In W.T. Stace’s 1948 essay “Man Against Darkness,” he outlines the decline of religion in the West and the implications this has for civilization. He notes that modern science suspended contemplation on final causes. This quickly caused a non-teleological cosmology to be widely accepted, either implicitly or explicitly. Religion rests on teleology, so this view of the universe eroded the core of religion, leaving it hollow and unbelievable. Religion is the foundation of values in the West, so Western civilization faces a profound crisis. Stace concludes by briefly examining the way in which we might pull ourselves out of this nihilistic crisis.
In Aristotle’s Metaphysics, he identifies four causes behind all objects (Book V, Part 2). The material cause, the formal cause, the efficient cause, and the final cause. Important here are the efficient and final cause. Aristotle calls the efficient cause, “That from which the change or resting from change first begins.” In other words, the efficient cause is the physical agent of change; it is the thing that actually did the work of causing. For example, the efficient cause of dynamite exploding could be found in its chemical composition and its trigger. Aristotle describes the final cause as “the end, i.e. that for which the sake of a thing is.” For example, he says, “health is the cause of walking.” The final cause is the purpose behind an object.
Prior to the scientific revolution, natural philosophers and thinkers investigated both the efficient and final causes of things. They saw the world as governed by intention and purpose. However, this changed with the rise of modern science. Stace writes, “The founders of modern science – for instance, Galileo, Kepler, and Newton – were mostly pious men who did not doubt God’s purposes. Nevertheless they took the revolutionary step of consciously and deliberately expelling the idea of purpose as controlling nature from their new science of nature.” (p. 3). These men wholeheartedly believed that final causes existed, but they decided that the idea was not useful for scientific inquiry. So, they consciously disregarded the question, “Why is this here?” to pursue the question, “How does this work?” Because this freed them from an abundance of incorrect religious doctrines, such as the geocentric model of the universe, it enabled them to become hugely successful at describing the mechanics of the natural world.
This success posed a problem for religion. It seemed that the suspension of final causes was able to give a rational and powerfully descriptive view of the universe, one that could be tested and empirically proven. Religion, on the other hand, was never able to produce mathematically precise and repeatable theories. Very quickly, a new conception of the universe as cold and dead appeared.
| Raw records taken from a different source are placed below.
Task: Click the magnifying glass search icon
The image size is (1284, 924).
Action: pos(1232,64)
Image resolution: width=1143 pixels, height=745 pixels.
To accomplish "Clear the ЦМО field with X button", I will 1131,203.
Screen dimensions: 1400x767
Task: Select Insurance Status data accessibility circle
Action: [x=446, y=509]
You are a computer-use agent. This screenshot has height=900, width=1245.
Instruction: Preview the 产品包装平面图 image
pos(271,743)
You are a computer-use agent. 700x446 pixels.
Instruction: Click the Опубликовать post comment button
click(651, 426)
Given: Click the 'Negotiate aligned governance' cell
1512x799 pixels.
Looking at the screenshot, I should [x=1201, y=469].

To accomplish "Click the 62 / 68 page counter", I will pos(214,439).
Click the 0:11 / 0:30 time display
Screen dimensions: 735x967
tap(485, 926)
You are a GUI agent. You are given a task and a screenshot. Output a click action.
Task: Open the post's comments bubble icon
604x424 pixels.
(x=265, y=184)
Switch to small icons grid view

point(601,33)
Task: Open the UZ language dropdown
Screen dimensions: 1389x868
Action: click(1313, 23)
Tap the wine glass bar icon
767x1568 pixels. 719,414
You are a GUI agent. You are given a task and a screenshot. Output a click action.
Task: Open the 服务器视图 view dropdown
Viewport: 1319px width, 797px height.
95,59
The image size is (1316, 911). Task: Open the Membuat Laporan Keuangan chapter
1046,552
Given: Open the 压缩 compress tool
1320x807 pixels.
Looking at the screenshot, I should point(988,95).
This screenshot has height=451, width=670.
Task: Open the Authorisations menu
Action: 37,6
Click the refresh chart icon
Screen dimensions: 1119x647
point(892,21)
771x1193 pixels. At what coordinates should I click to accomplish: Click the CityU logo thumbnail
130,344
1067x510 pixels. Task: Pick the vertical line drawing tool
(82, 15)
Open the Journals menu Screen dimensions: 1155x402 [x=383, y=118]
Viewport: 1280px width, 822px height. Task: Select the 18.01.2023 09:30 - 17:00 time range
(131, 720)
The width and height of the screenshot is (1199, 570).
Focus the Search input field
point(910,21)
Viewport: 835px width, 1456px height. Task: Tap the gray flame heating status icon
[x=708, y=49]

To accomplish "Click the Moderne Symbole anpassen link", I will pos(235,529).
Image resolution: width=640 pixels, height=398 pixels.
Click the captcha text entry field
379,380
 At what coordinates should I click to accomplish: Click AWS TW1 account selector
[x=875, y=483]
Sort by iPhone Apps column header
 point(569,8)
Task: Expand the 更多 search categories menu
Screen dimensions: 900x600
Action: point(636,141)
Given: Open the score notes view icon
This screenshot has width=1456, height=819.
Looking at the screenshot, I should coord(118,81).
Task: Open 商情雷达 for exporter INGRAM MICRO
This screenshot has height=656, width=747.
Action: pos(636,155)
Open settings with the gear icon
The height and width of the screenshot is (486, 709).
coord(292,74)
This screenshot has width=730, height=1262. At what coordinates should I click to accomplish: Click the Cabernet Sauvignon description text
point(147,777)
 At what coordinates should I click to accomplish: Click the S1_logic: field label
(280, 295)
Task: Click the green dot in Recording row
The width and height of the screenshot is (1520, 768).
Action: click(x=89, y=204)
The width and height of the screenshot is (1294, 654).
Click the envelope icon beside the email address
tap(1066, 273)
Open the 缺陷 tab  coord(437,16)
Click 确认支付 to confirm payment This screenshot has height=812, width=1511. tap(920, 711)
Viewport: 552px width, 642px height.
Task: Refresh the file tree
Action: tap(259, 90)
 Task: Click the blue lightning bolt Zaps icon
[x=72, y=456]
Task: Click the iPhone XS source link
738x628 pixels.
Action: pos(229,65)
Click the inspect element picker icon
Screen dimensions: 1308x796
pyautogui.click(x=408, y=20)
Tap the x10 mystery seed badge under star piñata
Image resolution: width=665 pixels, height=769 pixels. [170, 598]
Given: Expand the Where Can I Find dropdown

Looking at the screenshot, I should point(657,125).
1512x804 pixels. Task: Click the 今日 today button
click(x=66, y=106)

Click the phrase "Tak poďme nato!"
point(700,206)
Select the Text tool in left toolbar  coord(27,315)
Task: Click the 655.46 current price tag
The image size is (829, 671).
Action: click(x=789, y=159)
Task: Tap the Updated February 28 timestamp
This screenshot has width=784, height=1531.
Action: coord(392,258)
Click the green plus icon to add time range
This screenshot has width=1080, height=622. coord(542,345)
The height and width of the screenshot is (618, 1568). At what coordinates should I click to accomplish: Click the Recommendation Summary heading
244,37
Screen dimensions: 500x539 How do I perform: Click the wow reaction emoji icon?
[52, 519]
In this new conception, we do not withhold discussion on the topic of final causes while still believing they are there, we abandon the belief that final causes exist at all. Instead, “Nature is nothing but matter in motion.” (p. 4). The universe is just a random collection of materials that interact according to laws that we can discover.
Stace notes that this view of the universe has immense implications for religion. The teleological view of the universe, that each part of the universe has a purpose, is at the center of the religious sentiment. If this is destroyed, then religion is destroyed. He writes:
Religion could survive the discoveries that the sun, not the earth, is the center; that men are descended from simian ancestors; that the earth is hundreds of millions of years old. These discoveries may render out of date some of the details of older theological dogmas, may force their restatement in new intellectual frameworks. But they do not touch the essence of the religious vision itself, which is the faith that there is plan and purpose in the world, that the world is a moral order, that in the end all things are for the best. (p. 4)
Without a warm universe, one in which the Good will always beat the Evil in the end, religion cannot survive. It is not the individual discoveries of science that eliminated this view, but rather the enormous success of the scientific spirit.
This is a problem not only for religious people, but all of civilization. Religion, and Christianity in particular, was historically the foundation of all morality and values in the West. If religion has crumbled, then all of our values have also crumbled. Neither morality nor aesthetics are recoverable from this collapse.
Stace goes on to say that we must now face this situation. He says, “The reason why we must now boldly and honestly face the truth that the universe is non-spiritual and indifferent to goodness … is not that it would be wicked to suppress it, but simply that it is too late to do so.” (p. 11). To assume that truth in itself is valuable would be again to hold on to a value, but this is precisely what the scientific spirit has made impossible. However, Stace points out that the fact is that the deadness of the universe is in front of us. It may have been better to ban Copernicus and Newton, and indeed the Catholic Church attempted this, but it is too late for that. The conception of a nihilistic universe is unavoidable now, so mankind must learn to live with that. The way to do this, Stace says, is by finding some way to establish a firm secular foundation for morality. An example of this is Kant, and “this [project of finding a secular foundation] may very well be intellectually successful.” (p. 6). It may be that experienced philosophers may be able to show why ethics is still valid as a category of knowledge. However, the whole question is whether the “masses” will accept this. If it is only an esoteric theory, this will never motivate the common man to be civilized. If we are not able to motivate the common man, says Stace, then it is highly likely that civilization will collapse completely (p. 13).